Passage shown
····················

Cross-Task Adaptation and Speaker Adaptation in Air Traffic Control Tasks

Cross-Task Adaptation and Speaker Adaptation in
Air Traffic Control Tasks

R. Córdoba, J. Ferreiros, J.M. Montero, F. Fernández, J. Macías-Guarasa, andS. Díaz

Grupo de Tecnología del Habla. Departamento de Ingeniería Electrónica

Universidad Politécnica de Madrid

{cordoba, jfl, juancho,efhes, macias, sdiaz}@die.upm.es

Abstract

When we want to develop a recognition system for a new environment, we have to decide which is the best option in what respect to the acoustic modeling: developing acoustic models from scratch using the data available for the new environment or to do cross-task adaptation starting from reliable HMM models.

In this paper, we show the performance of several alternatives, comparing cross-task MAP and MLLR adaptation, in two speech recognizers related to air traffic control tasks, one for spontaneous speech and the other one for a command interface.

For the spontaneous speech recognizer, we also include the comparison between MAP and MLLR for speaker adaptation using a variable amount of adaptation data.

We show how MAP outperforms MLLR when there is enough data available and the threshold points where both techniques provide similar performance or MLLR is better than MAP. In all cases, we show the effectiveness of variance adaptation.

1.Introduction

To develop a speech recognition system in a new environment we have to take into account that the usual speech recognition systems often perform well when tested on data similar to that used in training, but give much higher error rates when tested on data from a new task.

So, we have to consider two options. In first place, we can begin from scratch, but collecting a large amount of task-specific data needs a great effort, it is very costly, and is often impractical. And, worst of it, may be the result is ‘I would need more data to have a robust system’.

The second option is to do cross-task adaptation as we did in a previous work [1]. We need a generic recognition system that works well over a range of tasks, it has to be very robust and trained with a lot of data. Then, with a small set of adaptation data, we adapt it to the new environment.

This work has been done under the project INVOCA, for the public company AENA, which manages Spanish airports and air navigations systems [2]. We have worked with two different systems and two languages, Spanish and English, the first system is a command interface, used to control the air traffic controller position, and the second one is a spontaneous speech system with conversations between controllers and pilots. Therefore, we have worked with four different databases in total.

····················

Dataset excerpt
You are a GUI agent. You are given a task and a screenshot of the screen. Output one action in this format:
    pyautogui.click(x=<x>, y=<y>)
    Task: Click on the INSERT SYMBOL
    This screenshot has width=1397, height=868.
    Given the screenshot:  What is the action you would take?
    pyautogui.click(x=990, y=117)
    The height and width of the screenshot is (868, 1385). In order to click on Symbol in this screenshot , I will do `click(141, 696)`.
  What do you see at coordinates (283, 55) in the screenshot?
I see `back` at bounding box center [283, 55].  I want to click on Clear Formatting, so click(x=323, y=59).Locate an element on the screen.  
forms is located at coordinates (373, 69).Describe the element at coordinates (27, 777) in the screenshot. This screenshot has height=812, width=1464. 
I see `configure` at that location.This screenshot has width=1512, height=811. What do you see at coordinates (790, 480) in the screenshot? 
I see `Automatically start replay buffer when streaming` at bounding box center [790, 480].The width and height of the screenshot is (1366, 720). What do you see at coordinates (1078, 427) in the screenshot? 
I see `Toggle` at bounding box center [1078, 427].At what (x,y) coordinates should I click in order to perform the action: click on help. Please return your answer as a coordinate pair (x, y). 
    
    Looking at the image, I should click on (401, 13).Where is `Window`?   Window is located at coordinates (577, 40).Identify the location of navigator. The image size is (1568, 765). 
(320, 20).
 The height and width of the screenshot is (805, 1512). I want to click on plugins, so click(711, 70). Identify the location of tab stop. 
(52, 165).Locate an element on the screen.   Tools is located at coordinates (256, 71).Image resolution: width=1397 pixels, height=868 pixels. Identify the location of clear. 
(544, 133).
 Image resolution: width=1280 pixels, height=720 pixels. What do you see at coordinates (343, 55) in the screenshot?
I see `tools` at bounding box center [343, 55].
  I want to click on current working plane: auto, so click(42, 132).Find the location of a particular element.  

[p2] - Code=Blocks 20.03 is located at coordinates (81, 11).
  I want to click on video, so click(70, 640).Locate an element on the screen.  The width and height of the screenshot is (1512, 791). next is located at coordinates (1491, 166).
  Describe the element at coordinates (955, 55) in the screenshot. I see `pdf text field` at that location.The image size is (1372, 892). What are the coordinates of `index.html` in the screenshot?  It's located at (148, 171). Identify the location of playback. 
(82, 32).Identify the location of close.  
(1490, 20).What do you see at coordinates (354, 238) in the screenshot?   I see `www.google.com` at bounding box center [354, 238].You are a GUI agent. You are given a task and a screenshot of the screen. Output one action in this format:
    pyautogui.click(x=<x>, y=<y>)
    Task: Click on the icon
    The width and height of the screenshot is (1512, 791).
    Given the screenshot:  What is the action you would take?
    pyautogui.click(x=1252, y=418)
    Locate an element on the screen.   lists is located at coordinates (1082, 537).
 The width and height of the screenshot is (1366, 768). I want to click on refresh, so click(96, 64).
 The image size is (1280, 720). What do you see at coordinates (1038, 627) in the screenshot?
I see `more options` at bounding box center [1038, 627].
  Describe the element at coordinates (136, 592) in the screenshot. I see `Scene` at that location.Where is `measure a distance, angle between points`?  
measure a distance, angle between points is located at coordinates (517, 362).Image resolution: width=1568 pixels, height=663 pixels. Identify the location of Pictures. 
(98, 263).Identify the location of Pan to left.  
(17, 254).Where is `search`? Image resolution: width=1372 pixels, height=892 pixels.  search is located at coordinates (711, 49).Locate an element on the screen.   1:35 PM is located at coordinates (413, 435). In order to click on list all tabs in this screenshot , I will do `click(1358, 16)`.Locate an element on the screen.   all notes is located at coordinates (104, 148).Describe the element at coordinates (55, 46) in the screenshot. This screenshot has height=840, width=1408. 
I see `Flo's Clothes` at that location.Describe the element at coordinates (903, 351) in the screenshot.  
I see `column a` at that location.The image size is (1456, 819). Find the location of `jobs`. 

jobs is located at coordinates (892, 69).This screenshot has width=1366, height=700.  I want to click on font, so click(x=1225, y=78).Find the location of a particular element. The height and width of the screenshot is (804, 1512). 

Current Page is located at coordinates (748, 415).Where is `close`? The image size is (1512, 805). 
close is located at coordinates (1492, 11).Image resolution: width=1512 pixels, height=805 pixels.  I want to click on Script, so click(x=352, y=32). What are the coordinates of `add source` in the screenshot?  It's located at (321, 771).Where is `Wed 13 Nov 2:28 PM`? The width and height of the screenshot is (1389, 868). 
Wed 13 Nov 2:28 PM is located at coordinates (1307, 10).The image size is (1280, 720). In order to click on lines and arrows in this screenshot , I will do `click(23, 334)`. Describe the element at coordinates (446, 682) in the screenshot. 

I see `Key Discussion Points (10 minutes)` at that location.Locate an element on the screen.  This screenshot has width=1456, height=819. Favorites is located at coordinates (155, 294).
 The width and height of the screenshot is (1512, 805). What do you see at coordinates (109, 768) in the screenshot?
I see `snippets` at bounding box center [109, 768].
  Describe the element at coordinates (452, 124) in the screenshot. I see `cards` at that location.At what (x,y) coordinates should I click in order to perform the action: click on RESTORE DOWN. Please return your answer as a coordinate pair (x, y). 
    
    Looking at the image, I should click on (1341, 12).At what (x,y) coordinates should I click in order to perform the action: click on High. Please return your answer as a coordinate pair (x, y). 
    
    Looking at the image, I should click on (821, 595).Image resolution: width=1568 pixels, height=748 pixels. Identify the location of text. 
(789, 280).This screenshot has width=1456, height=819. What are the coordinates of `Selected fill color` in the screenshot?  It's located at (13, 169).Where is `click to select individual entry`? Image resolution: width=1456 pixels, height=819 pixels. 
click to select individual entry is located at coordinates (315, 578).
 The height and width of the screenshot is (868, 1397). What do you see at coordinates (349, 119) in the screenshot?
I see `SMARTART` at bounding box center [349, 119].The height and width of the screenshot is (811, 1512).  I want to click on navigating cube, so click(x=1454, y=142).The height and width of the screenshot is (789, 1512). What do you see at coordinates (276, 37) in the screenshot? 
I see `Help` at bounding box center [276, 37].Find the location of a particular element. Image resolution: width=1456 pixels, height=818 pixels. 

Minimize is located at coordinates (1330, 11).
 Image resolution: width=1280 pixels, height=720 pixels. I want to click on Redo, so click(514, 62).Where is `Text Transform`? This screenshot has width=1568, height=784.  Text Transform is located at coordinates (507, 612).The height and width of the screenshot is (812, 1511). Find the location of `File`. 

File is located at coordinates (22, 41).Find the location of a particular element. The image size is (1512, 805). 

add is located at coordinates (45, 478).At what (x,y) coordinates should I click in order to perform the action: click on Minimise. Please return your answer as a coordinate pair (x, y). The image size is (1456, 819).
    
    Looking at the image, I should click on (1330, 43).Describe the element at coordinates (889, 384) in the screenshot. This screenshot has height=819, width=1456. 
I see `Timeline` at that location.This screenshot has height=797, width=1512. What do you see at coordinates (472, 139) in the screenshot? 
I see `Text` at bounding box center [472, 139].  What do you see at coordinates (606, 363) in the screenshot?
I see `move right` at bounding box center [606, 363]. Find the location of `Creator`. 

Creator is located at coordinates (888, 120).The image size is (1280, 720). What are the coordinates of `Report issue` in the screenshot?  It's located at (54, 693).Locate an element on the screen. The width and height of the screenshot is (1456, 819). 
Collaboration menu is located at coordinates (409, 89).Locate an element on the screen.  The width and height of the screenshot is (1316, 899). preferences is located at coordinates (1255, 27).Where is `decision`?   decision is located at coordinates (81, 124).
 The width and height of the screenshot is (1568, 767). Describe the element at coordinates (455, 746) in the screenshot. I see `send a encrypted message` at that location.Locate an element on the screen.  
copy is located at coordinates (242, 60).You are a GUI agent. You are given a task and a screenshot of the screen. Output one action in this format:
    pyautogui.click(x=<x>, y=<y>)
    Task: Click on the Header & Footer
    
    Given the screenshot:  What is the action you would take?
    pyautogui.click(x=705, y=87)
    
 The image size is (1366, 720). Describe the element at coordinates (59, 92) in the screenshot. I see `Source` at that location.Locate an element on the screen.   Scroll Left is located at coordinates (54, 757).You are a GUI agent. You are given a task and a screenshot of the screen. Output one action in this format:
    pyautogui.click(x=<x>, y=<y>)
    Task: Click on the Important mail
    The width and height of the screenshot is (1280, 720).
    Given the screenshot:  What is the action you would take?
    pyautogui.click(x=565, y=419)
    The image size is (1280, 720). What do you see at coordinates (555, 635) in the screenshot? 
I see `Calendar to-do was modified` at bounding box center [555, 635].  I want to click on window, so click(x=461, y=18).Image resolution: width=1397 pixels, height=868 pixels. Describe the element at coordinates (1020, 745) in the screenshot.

····················

Given exercise A
Summarize the passage on speech recognition for air traffic control in two sentences.
Given exercise B
According to the passage on speech recognition for air traffic control, which public company was the work done for?
Given exercise C
Duplicate the part of the passage on speech recognition for air traffic control from "We show how" up to and including "a robust system’.".
The rows stand apart from the text and are separate material.

Correct result A
The work compares building acoustic models from scratch with cross-task MAP and MLLR adaptation in two air traffic control speech recognizers, one for spontaneous speech and one for a command interface, and for the spontaneous speech recognizer it also compares the two techniques for speaker adaptation. It reports that MAP outperforms MLLR when enough data is available and that variance adaptation is effective in all cases; the work was done under the INVOCA project for AENA, in Spanish and English.

Correct result B
AENA

Correct result C
We show how MAP outperforms MLLR when there is enough data available and the threshold points where both techniques provide similar performance or MLLR is better than MAP. In all cases, we show the effectiveness of variance adaptation.

1.Introduction

To develop a speech recognition system in a new environment we have to take into account that the usual speech recognition systems often perform well when tested on data similar to that used in training, but give much higher error rates when tested on data from a new task.

So, we have to consider two options. In first place, we can begin from scratch, but collecting a large amount of task-specific data needs a great effort, it is very costly, and is often impractical. And, worst of it, may be the result is ‘I would need more data to have a robust system’.